…and know when to run. I reported recently on the failure of a fairly time-consuming research project, a project I had hoped to publish in a special issue of JCMC. I had hypothesized that if collaborative filtering systems led to a narrowing of topics or perspectives, we might be able to measure how and why. Slashdot was the prototypical test bed. I parsed in about 67,000 comments for analysis. One possibility was that when people posted within groups that they had posted before, their scores would be higher. I was fairly certain, going in, that this would be the case. Unfortunately, there seemed to be no correlation at all between co-posting and scores. This was frustrating, to say the least.
So, thought maybe my approach was wrong-headed. Maybe, in fact, collective filtering actually favored the ideas and postings which were unique, or at least unusual. So, I turned to the tool I’ve been using on a bunch of projects, the word frequency differences. The more different a comment was, semantically (or at least in terms of word-frequency–there are still some validity issues here), the higher the score would be.

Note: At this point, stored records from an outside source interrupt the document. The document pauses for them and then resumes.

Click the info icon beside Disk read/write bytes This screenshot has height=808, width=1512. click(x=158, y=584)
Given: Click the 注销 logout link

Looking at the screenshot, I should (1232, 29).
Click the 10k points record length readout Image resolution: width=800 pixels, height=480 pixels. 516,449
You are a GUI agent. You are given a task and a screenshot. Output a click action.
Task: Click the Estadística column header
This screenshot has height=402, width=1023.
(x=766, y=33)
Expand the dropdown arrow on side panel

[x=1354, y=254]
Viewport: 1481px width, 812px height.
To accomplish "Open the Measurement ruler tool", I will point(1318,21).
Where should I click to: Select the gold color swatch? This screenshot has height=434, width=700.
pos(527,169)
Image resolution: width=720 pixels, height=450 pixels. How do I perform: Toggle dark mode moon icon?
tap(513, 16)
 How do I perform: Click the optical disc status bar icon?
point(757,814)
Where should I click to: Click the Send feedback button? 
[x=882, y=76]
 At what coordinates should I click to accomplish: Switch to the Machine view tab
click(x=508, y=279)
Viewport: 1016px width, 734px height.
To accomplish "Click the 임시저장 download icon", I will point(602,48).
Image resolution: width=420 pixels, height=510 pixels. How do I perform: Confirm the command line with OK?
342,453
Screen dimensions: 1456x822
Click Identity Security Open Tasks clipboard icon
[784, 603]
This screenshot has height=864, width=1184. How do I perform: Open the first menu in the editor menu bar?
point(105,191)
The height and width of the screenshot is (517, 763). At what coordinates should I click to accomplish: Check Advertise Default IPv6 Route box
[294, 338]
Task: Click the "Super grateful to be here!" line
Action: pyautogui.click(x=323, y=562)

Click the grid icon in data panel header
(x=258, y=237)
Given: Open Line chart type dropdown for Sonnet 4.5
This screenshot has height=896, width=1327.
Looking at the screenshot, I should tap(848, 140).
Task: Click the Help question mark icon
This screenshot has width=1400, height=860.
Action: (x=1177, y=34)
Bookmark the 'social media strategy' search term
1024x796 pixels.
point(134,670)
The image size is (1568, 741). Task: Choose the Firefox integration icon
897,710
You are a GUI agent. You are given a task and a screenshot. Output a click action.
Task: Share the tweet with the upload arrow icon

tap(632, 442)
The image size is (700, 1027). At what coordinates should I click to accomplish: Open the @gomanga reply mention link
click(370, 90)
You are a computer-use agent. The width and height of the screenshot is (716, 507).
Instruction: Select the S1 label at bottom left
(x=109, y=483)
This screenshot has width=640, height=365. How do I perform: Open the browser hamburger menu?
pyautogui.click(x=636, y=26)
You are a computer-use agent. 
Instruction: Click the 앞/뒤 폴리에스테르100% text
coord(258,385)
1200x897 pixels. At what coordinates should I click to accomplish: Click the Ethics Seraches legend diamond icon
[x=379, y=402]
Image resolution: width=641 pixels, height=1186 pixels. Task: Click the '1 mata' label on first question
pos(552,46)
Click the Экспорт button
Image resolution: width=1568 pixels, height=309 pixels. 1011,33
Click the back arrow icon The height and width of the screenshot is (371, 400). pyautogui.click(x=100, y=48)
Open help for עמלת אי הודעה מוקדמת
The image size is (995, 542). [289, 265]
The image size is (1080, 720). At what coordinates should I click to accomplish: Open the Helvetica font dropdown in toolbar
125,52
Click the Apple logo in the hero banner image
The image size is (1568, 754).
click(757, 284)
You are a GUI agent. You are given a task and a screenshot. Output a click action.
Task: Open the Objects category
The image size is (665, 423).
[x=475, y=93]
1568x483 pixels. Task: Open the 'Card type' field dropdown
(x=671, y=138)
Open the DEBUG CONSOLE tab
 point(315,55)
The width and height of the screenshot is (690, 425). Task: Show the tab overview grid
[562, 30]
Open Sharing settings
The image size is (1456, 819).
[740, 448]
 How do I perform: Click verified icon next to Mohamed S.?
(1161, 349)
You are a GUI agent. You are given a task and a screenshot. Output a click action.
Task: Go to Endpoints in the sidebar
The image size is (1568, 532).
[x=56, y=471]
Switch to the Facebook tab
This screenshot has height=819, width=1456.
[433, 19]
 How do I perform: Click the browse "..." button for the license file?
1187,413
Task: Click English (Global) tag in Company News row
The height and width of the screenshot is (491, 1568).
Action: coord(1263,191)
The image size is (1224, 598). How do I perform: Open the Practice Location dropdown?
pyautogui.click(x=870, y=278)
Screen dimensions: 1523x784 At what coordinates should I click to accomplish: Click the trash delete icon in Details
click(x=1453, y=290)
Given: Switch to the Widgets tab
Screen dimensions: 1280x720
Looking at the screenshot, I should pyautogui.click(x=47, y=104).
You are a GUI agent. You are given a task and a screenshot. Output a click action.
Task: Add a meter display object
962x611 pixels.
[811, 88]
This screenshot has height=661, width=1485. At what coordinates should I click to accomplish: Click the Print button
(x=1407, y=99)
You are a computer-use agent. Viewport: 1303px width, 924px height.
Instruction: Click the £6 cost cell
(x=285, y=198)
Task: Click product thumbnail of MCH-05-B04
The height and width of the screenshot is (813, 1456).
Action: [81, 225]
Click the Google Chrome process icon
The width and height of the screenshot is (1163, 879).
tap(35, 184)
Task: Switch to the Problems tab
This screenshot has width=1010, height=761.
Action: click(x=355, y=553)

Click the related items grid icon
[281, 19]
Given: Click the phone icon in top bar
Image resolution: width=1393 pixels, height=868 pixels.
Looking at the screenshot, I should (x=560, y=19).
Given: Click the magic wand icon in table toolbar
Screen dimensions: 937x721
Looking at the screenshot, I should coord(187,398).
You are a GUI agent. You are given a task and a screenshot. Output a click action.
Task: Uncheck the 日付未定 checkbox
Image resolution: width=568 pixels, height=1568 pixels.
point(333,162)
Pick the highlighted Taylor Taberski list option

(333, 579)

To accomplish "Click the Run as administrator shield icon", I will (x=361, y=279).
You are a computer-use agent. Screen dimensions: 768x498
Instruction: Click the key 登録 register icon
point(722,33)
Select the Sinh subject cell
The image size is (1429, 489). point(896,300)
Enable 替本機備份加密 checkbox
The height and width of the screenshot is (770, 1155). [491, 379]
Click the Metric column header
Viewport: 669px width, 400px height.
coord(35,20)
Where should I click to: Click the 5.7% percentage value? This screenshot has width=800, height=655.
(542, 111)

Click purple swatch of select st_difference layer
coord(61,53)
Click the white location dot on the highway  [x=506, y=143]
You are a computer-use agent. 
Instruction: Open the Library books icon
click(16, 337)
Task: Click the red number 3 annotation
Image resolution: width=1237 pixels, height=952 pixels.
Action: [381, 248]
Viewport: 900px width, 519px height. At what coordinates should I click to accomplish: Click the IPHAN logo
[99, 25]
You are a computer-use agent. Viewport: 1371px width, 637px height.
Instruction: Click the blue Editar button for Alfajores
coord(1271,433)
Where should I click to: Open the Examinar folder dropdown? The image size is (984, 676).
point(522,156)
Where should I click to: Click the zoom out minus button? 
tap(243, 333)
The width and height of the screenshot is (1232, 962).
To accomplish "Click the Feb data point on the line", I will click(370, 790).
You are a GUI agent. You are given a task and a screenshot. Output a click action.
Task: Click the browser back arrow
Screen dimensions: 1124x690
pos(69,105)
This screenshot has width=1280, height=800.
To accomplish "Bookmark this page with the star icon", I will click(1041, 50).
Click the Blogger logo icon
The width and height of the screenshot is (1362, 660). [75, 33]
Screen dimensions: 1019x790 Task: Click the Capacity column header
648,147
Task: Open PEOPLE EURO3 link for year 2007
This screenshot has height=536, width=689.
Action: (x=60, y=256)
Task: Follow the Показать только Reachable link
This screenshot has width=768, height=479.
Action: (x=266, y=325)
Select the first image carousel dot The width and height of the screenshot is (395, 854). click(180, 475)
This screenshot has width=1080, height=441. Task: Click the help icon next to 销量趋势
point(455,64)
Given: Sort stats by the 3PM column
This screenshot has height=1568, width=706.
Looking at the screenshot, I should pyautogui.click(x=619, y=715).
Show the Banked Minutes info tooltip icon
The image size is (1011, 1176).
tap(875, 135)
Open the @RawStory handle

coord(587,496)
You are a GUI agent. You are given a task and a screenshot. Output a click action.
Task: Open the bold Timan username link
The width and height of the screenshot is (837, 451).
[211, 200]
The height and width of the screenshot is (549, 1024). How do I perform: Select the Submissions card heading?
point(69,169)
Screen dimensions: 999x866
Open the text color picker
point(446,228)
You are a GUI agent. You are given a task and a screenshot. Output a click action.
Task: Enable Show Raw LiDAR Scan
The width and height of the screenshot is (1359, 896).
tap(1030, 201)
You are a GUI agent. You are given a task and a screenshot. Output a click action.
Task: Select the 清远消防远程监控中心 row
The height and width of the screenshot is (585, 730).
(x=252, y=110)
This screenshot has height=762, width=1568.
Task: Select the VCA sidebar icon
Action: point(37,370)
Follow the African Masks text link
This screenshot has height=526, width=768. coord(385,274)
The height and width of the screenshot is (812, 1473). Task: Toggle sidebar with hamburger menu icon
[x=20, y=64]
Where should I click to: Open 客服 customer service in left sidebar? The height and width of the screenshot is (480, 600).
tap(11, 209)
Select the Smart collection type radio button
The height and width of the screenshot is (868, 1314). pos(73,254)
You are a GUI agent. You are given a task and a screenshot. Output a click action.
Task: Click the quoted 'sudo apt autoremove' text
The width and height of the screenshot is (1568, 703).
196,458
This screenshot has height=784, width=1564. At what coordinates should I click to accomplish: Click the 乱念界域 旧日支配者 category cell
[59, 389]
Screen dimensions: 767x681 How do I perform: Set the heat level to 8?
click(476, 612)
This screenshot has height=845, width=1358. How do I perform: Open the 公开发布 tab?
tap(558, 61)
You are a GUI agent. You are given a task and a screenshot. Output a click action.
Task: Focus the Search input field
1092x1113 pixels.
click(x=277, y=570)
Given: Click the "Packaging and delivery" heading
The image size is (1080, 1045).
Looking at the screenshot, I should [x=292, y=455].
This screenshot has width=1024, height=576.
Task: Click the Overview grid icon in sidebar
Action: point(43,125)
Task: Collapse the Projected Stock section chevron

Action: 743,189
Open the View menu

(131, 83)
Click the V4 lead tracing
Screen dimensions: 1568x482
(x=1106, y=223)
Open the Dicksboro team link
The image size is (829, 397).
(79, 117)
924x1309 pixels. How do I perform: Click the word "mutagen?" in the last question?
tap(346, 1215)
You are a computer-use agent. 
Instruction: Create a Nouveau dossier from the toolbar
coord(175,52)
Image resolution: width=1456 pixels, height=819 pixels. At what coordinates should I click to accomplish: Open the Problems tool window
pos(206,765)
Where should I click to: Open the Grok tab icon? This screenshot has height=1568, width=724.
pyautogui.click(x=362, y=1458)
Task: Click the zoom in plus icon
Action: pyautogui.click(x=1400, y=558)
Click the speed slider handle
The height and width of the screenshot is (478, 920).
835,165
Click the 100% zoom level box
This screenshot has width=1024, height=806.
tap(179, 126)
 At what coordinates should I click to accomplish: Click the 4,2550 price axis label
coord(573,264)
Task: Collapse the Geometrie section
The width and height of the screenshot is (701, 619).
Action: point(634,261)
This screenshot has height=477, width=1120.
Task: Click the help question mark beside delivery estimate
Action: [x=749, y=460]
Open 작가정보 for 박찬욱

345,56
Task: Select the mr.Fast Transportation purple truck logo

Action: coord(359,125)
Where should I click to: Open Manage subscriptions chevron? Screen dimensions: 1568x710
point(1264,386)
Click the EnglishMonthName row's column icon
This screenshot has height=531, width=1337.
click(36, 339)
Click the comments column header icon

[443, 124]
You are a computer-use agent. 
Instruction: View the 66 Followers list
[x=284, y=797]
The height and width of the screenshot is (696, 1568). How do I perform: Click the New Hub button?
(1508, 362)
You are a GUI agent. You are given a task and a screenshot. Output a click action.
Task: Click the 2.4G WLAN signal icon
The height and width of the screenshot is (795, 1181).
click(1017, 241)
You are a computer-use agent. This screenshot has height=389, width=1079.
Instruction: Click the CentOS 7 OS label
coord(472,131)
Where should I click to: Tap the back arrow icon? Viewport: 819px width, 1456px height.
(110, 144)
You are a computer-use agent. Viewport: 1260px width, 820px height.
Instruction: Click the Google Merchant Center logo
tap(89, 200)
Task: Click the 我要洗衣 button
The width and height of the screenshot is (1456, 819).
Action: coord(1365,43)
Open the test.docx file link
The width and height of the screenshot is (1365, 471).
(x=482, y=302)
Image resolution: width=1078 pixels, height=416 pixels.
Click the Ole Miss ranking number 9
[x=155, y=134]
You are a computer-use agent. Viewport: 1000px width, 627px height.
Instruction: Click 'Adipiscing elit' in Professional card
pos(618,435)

Having spent at least another man-week on re-parsing and analyzing the data, this too produces un-stunning results. In fact, there is a negative correlation between score and originality, of about -.16. That is to say, the more unusual your posting, the less likely it will receive a high score. Unfortunately, the correlation in really too weak to be of much import. I suppose it is an interesting finding, but not interesting enough that it is really publishable.
So, that is really a bummer. Not only did I let down Han Park, one of the co-editors for the issue, and pass up an opportunity to get some of my (non)work out into the public eye, I wasted valuable time that could have been spent on a number of other projects.
I guess the only up-side is that I can now move on to other projects. I will be working this week on the hate speech project I had begun with Kim-Alla last year. She is too busy with law school to invest much time in it, I think, so I am going to move forward with some of the quantitative analysis, and once I have the results there worked out, I’ll bring her back in for more of the qualitative analysis. She has already done a great job in helping with the conceptualization and drafting a good segment of the methods.
Everyone I have talked to about this has said “at least you have the data.” I think this is a poor consolation prize. It’s too large to put up on the web, but I will burn it off to a couple of CDs. I can’t imagine that it is very useful, but I suppose if anyone has a viable use for it, they can contact me. It’s basically a parsing out of each comment (not the topic heads) for the first 15 days of September. I have the raw data for the first two weeks of December as well, and this could be parsed if there is some interest.
I suppose one area of interest is that I do have the co-posting network for this data set. That is, there were about 67,000 comments, and these fell in a little over 400 topics, so I have the network of people who posted, with tie strength measured as the number of topics in which they shared a post. I also have lists of people for each topic and topics for each person. Like I said, if someone wants this, let me know and I can burn off a copy for you. But like the title says, I’m burying this thing.